- FRAGMENTO PROPORCIONADO:
►
Asimismo, llama poderosamente la
atención que ignore (o pase de puntillas) sobre el Estado de partidos y, más
concretamente, sobre el papel de estas organizaciones partidistas en el proceso
de consolidación primero y luego de degeneración de la propia idea democrática.
Ni una sola cita de Michels u Ostrogorsky. Da que pensar. Tampoco ninguna de
Benjamin Constant o alguna incidental de John Stuart Mill, necesarios ambos
para entender la democracia representativa. Entroniza a Rousseau, cuyos
postulados “democráticos” ensalza. Ignora a Sieyés. Y con esos mimbres se
pretende arrumbar el árbol de la democracia representativa “electoral”. El
conocimiento actual, mal que nos pese y menos en estos temas, no está aún en
Internet. Sin la lectura atenta de los clásicos no es fácil sacar conclusiones
correctas en un tema tan complejo como este.
El argumento, en efecto, se torna
manipulador (tal vez por ignorancia y no por mala fe) cuando se defiende que
“nos hemos convertido en fundamentalistas electorales”, pues “idolatramos las
elecciones”. Y edulcora su “razonamiento” con que “los fundamentalistas carecen
de visión histórica”, por lo que se impone “una mirada retrospectiva”, lo que
“exige algo de imaginación a los ciudadanos de principios del siglo XXI”.
◄
- LISTADO GUARDADO:
►
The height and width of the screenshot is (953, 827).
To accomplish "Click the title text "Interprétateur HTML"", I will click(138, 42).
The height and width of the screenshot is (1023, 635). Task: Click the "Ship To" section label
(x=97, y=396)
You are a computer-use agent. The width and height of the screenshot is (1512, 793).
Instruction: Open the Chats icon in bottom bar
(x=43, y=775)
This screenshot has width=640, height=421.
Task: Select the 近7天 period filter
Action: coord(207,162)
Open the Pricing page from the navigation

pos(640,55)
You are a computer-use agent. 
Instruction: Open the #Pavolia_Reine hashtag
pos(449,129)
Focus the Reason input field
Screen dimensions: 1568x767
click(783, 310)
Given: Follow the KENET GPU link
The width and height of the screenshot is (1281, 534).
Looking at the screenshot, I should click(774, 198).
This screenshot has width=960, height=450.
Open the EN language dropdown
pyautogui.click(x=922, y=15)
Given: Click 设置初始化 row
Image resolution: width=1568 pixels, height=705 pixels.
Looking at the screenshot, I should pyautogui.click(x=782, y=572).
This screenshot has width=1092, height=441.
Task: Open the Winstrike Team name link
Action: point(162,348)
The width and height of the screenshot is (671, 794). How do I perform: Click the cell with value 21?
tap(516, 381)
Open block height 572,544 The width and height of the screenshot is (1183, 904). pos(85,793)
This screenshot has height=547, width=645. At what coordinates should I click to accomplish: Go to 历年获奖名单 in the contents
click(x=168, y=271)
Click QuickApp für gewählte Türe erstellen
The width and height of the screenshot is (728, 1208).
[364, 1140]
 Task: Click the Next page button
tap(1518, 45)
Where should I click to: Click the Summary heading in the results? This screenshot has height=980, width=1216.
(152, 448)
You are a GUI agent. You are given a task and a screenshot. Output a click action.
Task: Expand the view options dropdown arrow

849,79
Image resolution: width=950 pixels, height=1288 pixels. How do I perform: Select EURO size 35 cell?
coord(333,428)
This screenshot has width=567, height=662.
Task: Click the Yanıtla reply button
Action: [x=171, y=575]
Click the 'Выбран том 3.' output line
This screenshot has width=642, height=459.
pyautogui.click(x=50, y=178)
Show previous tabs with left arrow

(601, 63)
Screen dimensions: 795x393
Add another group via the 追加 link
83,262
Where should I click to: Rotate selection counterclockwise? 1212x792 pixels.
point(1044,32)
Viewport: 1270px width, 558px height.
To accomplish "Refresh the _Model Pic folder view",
◄
- INSTRUCCIONES:
1. Traduce al inglés la siguiente oración del fragmento sobre la democracia representativa: "Sin la lectura atenta de los clásicos no es fácil sacar conclusiones correctas en un tema tan complejo como este."
2. Según el fragmento sobre la democracia representativa, ¿qué dos autores son necesarios para entender la democracia representativa?

- RESPUESTAS ESPERADAS:
1. Without a careful reading of the classics, it is not easy to draw correct conclusions on a subject as complex as this one.

2. Benjamin Constant y John Stuart Mill.